Required tasks:
[1] Please quote the part of the Julio Rivera profile that opens with the words containing "- 1984–1988: ETE" and closes with "footballer (born 1967)".
[2] In the Julio Rivera profile, what nickname does the footballer go by?

Excerpted text:
◆ ◆ ◆ ◆ ◆

Julio Rivera

Personal information
- Full name: Julio César Rivera González
- Date of birth: 12 April 1967 (age 58)
- Place of birth: Lima, Peru
- Height: 1.68 m (5 ft 6 in)
- Position(s): Winger

Youth career
- 1973-1983: Alianza Lima

Senior career*
- Years: Team / Apps / (Gls)
- 1984–1988: ETE
- 1989–1991: Juvenil Los Ángeles
- 1992: Melgar
- 1993–1997: Sporting Cristal
- 1999–2000: Universitario
- 2002: Melgar
- 2003: Sport Boys

International career
- 1992–1997: Peru / 34 / (0)

= Julio Rivera (footballer) =

Peruvian footballer (born 1967)

Julio César "Coyote" Rivera González (born 12 April 1967) is a Peruvian former professional footballer who played mainly as a winger.

◆ ◆ ◆ ◆ ◆

Excerpted records:
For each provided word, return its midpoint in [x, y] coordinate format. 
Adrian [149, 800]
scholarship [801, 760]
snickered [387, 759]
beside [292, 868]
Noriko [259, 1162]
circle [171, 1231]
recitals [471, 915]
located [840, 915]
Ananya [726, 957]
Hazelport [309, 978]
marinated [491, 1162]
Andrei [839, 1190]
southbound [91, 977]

◆ ◆ ◆ ◆ ◆

Answers to the tasks:
[1]
- 1984–1988: ETE
- 1989–1991: Juvenil Los Ángeles
- 1992: Melgar
- 1993–1997: Sporting Cristal
- 1999–2000: Universitario
- 2002: Melgar
- 2003: Sport Boys

International career
- 1992–1997: Peru / 34 / (0)

= Julio Rivera (footballer) =

Peruvian footballer (born 1967)

[2] Coyote